# Cluster vs. Standalone Versions

OpenMLDB has two deployment modes: the Cluster mode and the Standalone mode. The Cluster mode is suitable for production environments involving large-scale data computation, offering good scalability and high availability. On the other hand, the Standalone mode is suitable for small-scale data scenarios or trial purposes, providing more convenient deployment and usage. Both modes offer identical functionalities, but they differ in certain aspects. This article will introduce and outline the differences between the Cluster and Standalone modes.

## Installation and Deployment

Please refer to this document for details: [Install and Deploy](../deploy/install_deploy.md). In general, the differences are
- Cluster version requires installation and deployment of ZooKeeper
- Cluster version requires installation of TaskManager

## Usage

### Workflows

| Cluster ver. Workflow     | Standalone ver. Workflow     | Difference                              |
| ---------------- | ---------------- | ------------------------------------------------------------ |
| Database and table creation | Database and table creation   | None                                 |
| Offline data preparation    | Data preparation              | Cluster ver. requires separate preparation of offline and online data. <br /> Standalone ver can utilize the same dataset for both offline and online purposes. You can also prepare different datasets for offline and online feature computations|
| Offline feature extraction  | Offline feature extraction    | None                                 |
| SQL deployment              | SQL deployment                | None                                 |
| Online data preparation     | None                          |  Cluster ver. requires separate preparation of offline and online data. <br /> Standalone ver can utilize the same dataset for both offline and online purposes. You can also prepare different datasets for offline and online feature computations|
|  Online real-time feature extraction |  Online real-time feature extraction | None                 |          


### Execution Modes

The cluster version supports the system variable `execute_mode`, which supports configuring the execution mode to `offline` and `online` execution modes. For the standalone version, there is no such concept of "execution mode".

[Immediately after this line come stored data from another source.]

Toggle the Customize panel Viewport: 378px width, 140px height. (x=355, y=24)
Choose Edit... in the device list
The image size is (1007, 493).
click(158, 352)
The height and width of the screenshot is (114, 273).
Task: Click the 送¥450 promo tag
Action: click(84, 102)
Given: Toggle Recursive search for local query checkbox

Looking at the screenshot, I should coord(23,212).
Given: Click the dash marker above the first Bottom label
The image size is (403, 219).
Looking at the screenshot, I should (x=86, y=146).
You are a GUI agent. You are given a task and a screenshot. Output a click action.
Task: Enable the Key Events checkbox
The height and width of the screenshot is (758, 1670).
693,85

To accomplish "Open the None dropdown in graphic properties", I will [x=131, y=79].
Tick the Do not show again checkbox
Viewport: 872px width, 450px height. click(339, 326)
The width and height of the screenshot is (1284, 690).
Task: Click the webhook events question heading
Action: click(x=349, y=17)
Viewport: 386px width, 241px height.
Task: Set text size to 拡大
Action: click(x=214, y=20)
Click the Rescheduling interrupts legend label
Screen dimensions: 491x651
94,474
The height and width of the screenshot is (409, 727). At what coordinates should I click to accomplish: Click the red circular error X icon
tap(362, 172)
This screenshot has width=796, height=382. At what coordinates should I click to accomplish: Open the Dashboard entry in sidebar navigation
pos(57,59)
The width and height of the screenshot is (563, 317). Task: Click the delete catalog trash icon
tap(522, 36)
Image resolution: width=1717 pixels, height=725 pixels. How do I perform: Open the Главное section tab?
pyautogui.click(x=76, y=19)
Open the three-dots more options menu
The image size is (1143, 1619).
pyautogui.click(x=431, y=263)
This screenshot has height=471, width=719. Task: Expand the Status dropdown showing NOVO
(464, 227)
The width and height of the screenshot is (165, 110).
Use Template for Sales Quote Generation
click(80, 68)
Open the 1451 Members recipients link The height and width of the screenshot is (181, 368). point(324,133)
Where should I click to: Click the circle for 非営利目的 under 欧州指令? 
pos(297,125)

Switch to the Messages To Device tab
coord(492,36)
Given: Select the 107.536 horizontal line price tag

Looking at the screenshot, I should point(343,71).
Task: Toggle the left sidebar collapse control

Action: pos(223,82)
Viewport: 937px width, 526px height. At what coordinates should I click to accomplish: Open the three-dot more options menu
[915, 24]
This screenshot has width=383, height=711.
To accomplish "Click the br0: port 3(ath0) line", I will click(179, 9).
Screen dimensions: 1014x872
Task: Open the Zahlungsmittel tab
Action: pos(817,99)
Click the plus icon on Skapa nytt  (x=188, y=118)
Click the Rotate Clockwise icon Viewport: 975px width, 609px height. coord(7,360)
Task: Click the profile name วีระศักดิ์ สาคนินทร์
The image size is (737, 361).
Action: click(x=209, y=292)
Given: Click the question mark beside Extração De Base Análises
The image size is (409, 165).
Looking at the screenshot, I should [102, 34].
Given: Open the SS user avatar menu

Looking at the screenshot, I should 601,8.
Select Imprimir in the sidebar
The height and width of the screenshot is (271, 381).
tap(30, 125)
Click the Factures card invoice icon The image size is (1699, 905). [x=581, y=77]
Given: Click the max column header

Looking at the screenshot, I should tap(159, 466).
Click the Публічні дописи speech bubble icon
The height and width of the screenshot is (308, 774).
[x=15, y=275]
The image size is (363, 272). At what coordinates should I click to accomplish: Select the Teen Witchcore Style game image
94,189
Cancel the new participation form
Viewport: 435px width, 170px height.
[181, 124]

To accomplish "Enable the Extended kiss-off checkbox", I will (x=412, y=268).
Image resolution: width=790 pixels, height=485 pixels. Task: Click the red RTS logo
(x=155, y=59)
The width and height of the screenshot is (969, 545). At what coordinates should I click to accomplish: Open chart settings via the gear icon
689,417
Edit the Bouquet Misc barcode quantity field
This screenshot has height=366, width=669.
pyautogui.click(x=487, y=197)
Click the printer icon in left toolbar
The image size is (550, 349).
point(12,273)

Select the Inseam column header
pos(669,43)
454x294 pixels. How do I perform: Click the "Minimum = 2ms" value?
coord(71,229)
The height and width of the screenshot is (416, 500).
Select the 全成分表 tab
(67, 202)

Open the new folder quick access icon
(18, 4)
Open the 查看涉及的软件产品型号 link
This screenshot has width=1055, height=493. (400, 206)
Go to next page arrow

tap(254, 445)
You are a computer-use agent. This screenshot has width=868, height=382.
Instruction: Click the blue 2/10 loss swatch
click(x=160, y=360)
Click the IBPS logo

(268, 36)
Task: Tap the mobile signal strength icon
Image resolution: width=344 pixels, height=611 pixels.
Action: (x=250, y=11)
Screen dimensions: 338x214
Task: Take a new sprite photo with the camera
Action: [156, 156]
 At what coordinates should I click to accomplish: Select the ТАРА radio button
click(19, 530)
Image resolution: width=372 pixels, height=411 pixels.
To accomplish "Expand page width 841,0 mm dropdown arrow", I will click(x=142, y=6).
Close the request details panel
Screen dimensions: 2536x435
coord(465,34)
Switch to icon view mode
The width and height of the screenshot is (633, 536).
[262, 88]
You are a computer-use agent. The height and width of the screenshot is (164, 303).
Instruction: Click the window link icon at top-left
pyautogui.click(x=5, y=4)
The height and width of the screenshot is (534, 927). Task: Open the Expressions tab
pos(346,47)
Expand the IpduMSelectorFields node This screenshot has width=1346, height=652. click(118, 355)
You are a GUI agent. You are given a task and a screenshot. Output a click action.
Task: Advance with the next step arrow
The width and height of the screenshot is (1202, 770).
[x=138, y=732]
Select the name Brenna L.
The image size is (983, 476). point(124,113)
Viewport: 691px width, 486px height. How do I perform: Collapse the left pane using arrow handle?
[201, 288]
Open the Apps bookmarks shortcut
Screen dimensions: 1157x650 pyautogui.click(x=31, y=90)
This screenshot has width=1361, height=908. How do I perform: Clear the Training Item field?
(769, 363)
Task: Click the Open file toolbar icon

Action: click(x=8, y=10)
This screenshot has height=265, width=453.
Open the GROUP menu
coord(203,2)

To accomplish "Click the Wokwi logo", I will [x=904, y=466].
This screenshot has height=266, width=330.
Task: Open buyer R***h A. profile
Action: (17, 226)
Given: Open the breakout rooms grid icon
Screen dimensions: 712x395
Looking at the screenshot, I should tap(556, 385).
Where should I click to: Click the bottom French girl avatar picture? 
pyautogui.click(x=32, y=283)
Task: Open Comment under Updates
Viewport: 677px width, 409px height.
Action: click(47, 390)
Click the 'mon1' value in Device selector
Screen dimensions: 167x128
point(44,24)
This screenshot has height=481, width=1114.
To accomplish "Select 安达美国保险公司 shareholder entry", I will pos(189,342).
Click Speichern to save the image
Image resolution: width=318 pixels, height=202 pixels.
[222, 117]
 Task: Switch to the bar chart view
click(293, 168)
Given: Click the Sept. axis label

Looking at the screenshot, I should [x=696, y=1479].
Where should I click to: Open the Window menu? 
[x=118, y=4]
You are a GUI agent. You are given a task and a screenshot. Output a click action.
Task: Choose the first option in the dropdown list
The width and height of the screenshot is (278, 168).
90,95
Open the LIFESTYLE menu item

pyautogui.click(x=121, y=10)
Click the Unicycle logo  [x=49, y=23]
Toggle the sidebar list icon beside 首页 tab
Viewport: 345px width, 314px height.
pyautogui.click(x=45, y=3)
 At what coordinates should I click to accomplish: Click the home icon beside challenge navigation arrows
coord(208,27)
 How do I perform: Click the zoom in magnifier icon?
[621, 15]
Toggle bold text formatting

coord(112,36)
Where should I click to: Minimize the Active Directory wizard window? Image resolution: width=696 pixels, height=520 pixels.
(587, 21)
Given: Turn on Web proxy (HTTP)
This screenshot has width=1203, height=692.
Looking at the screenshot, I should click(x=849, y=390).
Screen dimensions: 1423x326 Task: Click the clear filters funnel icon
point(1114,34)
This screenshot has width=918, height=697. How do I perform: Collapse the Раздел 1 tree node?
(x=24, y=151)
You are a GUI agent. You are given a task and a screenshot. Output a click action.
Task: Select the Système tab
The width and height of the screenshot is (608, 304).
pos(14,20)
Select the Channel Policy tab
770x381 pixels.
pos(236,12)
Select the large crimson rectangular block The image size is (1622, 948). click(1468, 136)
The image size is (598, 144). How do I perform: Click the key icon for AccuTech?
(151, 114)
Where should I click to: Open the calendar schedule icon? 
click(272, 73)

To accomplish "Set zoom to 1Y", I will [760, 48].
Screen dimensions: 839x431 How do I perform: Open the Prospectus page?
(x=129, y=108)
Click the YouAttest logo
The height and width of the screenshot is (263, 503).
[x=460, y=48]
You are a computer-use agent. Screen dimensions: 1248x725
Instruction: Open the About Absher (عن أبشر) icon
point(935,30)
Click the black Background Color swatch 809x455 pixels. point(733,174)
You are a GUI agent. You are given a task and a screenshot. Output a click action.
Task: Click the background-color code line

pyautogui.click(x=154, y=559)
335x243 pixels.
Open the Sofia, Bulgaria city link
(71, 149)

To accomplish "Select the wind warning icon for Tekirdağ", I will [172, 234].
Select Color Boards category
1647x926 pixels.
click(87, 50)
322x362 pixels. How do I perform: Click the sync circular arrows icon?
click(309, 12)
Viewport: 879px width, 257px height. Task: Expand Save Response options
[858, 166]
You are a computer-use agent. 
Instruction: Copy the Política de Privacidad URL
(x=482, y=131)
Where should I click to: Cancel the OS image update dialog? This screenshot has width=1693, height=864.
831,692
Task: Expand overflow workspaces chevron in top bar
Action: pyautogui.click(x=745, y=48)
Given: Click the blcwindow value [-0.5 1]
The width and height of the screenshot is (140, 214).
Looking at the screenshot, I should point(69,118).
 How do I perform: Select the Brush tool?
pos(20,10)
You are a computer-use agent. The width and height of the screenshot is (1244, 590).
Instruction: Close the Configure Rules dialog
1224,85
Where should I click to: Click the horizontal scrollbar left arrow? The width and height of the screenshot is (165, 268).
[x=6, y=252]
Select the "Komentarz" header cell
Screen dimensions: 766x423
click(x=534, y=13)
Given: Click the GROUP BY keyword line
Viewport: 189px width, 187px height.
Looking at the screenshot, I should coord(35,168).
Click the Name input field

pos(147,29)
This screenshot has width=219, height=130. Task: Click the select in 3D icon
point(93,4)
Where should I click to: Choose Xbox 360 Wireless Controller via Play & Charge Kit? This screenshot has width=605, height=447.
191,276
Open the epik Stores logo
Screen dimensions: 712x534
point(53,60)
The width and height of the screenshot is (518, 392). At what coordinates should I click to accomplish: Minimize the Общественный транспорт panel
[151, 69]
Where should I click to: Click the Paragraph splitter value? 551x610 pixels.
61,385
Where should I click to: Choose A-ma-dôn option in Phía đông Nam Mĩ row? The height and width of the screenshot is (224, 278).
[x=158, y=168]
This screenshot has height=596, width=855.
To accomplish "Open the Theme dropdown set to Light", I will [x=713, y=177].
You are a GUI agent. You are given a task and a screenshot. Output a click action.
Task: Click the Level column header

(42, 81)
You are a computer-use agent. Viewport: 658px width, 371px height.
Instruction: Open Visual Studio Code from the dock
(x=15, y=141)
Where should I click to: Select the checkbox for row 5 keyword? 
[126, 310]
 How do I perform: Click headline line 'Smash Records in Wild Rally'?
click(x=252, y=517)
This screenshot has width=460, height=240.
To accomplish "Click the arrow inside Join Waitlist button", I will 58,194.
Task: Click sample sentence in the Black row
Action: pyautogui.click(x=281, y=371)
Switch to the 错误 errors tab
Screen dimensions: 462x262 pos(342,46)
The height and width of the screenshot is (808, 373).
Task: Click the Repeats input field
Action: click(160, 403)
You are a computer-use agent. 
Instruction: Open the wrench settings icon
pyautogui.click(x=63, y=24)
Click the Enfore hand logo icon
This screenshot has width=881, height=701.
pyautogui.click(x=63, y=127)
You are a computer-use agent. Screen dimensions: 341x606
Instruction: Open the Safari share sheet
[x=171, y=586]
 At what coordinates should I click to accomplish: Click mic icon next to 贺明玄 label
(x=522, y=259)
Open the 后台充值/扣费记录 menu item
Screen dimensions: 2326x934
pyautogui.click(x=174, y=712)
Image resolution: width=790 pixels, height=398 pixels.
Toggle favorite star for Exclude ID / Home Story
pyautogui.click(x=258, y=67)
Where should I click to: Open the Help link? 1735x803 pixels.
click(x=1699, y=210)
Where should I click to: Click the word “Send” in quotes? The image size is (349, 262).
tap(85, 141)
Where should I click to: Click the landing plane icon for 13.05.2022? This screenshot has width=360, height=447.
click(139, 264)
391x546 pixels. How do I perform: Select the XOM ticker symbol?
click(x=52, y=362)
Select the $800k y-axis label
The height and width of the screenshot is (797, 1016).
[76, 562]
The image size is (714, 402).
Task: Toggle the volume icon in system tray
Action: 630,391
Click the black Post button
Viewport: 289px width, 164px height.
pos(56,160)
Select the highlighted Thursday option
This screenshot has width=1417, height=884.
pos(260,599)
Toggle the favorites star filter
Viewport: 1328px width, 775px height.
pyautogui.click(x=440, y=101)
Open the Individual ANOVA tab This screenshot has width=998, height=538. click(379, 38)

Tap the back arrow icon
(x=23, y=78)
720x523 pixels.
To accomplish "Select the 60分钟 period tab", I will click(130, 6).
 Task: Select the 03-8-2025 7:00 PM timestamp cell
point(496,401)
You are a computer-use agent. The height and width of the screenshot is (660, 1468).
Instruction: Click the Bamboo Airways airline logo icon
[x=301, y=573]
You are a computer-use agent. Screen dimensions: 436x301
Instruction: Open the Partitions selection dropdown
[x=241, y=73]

In offline execution mode, only import/insert and query of offline data is supported. For the cluster version, you can execute the below command in CLI to set the execution mode to offline:
```sql
> SET @@execute_mode = "offline"
```

In offline execution mode, it is **asynchronous** by default. We can set it as **synchronous** so that the command will be blocked until the job has been finished.
```sql
set @@sync_job = true;
```

For the cluster version, you can execute the below command in CLI to set the execution mode to online. In online mode, you can only import/insert and query online data.
```sql
> SET @@execute_mode = "online"
```

### Synchronous/Asynchronous Commands

`LOAD DATA` and `SELECT INTO` commands are synchronous in standalone version. In cluster version, some commands are asynchronous, such as, `LOAD DATA`, `SELECT`, `SELECT INTO` in online/offline mode.

### SQL

The differences in SQL query capabilities supported by the cluster version and the standalone version include:

- [Offline task management statement](../reference/sql/task_manage/SHOW_JOB.md)
  - Standalone version of OpenMLDB is not supported
  - The cluster version of OpenMLDB supports offline task management statements, including: `SHOW JOBS`, `SHOW JOB`, etc.
    
- Set execution mode to offline/online
  - The Standalone version of OpenMLDB does not support setting execution mode.
  - The cluster version of OpenMLDB can configure the execution mode: `SET @@execute_mode = "online"/"offline"`
    
- Use of [`CREATE TABLE`](../openmldb_sql/ddl/CREATE_TABLE_STATEMENT.md)
  - The Standalone version does not support configuring distributed properties."
  - The cluster version supports the properties related to distributed computing and storage, including `REPLICANUM`, `DISTRIBUTION`, `PARTITIONNUM`
    
- Use of `SELECT INTO` 
  - The output of `SELECT INTO` for the standalone version is a file.
  - The output of `SELECT INTO` for the cluster version is a directory.
    
- In the online execution mode of the cluster version, only simple single-table based query statements are supported
  - It only supports column, expression, and single-row processing functions (scalar functions) and their combined operations
  - A single table query that does not contain [GROUP BY](../reference/sql/dql/JOIN_CLAUSE.md), [HAVING](../reference/sql/dql/HAVING_CLAUSE.md) and [WINDOW](../reference/sql/dql/WINDOW_CLAUSE.md).
  - A single table query that only involves the query on a single table, but no [JOIN](../reference/sql/dql/JOIN_CLAUSE.md) of multiple tables.

### SDK Support

OpenMLDB Python SDK and Java SDK both support the use of the standalone version and cluster version.